In October, Koreans celebrate Han'gul Day, a day which commemorates the invention of the Korean alphabet in 1444 by the benevolent King Sejong the Great. In honor of this day, October's webinar examines the evolution of writing in Korea, from pre-alphabetic modes of writing to the invention of han'gul and the controversy surrounding it, as well as the emergence of various vernacular forms of literature over the centuries. We then delve into the rise of language and script nationalism in the late 19th century as various Korean language reformers sought to champion the once disparaged script as a symbol of a proud, independent, and modern Korea. The webinar concludes with a consideration of the increasingly divergent North and South Korean language varieties, and the implications for possible reunification.

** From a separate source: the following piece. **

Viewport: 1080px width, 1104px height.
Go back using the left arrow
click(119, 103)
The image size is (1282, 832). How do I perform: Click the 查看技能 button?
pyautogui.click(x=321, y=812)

Speaker: Dr. Daniel Pieper

This webinar will be presented by Dr. Daniel Pieper, a Lecturer in the East Asian Languages and Literatures Department at Washington University. He received his PhD in Asian Studies in 2017 from the University of British Columbia and his Master's Degree in East Asian Studies from WashU. His current research focuses on the emergence of Korean language education as a discrete subject in turn-of-the-century modern schools, the textual differentiation process between cosmopolitan Hanmun and vernacular Korean, and the role of language ideology in directing language reform and linguistic modernity.

Moderator: Dr. Taewoong Kim

Dr. Kim is a Lecturer in East Asian Languages and Cultures at WashU. He teaches second and fourth year modern Korean.